La rivoluzione (impossibile) che tutti sognano: il Var utilizzato “a chiamata” per eliminare la discrezionalità degli arbitri, che ha dimostrato di essere in grado di neutralizzare persino la tecnologia. I tifosi ci sperano, allenatori e società lo chiedono a gran voce. E l’Italia ha intenzione di provarci: la FederCalcio di Gabriele Gravina ha chiesto alla Fifa di sperimentare in futuro il challenge. Come e quando ancora non si sa, probabilmente mai perché l’ultima parola spetta ai grandi capi del pallone mondiale, che fin qui si sono sempre detti contrari. Ma è un primo passo.

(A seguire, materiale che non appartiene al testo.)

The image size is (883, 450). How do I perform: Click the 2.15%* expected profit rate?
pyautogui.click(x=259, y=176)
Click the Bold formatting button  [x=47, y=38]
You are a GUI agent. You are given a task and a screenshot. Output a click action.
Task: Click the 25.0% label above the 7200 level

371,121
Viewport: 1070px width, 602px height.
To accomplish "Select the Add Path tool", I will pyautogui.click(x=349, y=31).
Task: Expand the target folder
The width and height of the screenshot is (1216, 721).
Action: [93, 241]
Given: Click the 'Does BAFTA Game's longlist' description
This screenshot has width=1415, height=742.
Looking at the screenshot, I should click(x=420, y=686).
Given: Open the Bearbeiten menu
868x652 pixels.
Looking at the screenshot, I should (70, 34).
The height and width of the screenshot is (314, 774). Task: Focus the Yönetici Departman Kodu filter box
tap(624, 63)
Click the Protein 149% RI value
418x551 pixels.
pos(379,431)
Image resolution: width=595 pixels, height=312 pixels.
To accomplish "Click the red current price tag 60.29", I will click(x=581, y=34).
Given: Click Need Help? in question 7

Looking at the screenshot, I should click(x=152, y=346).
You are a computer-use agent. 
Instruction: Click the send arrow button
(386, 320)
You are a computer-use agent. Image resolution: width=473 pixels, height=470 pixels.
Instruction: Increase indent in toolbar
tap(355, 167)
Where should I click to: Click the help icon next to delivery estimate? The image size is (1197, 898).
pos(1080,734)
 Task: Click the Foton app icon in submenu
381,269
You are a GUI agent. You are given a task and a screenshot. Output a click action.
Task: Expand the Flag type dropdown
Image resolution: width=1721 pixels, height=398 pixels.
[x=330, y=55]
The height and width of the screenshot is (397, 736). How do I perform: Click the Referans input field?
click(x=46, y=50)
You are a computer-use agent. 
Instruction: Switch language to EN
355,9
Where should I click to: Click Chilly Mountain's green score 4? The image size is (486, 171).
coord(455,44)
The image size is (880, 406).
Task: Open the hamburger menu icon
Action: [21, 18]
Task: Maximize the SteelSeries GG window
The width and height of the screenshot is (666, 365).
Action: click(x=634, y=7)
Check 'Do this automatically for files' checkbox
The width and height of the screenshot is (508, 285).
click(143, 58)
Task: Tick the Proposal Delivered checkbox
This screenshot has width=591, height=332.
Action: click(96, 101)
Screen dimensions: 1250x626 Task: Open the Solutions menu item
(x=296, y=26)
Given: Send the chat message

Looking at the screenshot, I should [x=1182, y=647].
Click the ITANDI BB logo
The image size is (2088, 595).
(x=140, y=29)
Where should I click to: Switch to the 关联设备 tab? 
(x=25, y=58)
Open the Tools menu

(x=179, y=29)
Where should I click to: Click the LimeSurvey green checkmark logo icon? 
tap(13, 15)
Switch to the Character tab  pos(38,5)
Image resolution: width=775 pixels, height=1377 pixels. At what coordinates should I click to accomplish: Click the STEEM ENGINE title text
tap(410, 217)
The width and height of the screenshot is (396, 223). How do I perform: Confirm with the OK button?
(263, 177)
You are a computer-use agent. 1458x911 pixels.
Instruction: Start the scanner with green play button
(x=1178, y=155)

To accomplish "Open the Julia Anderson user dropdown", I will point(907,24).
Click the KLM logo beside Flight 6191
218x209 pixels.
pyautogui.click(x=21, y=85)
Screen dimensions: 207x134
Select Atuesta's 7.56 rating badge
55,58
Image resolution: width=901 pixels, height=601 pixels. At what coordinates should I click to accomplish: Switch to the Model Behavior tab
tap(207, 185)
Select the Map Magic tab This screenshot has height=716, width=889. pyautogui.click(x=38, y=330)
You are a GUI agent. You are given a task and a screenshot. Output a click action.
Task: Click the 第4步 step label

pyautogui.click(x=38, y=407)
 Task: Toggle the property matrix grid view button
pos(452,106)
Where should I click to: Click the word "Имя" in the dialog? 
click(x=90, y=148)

L’Italia è da sempre in prima linea nella sperimentazione della tecnologia. Grazie al “vecchio” Carlo Tavecchio, che oltre alla mancata qualificazione ai Mondiali ha lasciato in eredità al nostro calcio anche la “moviola in campo”, di questo gli va dato atto: fu lui a spingere perché il Var debuttasse in Italia-Francia nel 2016 (prima amichevole internazionale) e in Serie A dal 2017 (primo grande torneo europeo). A Coverciano dal 2018 è aperto il primo centro di formazione Var al mondo. Adesso il presidente Gravina vuole continuare la tradizione.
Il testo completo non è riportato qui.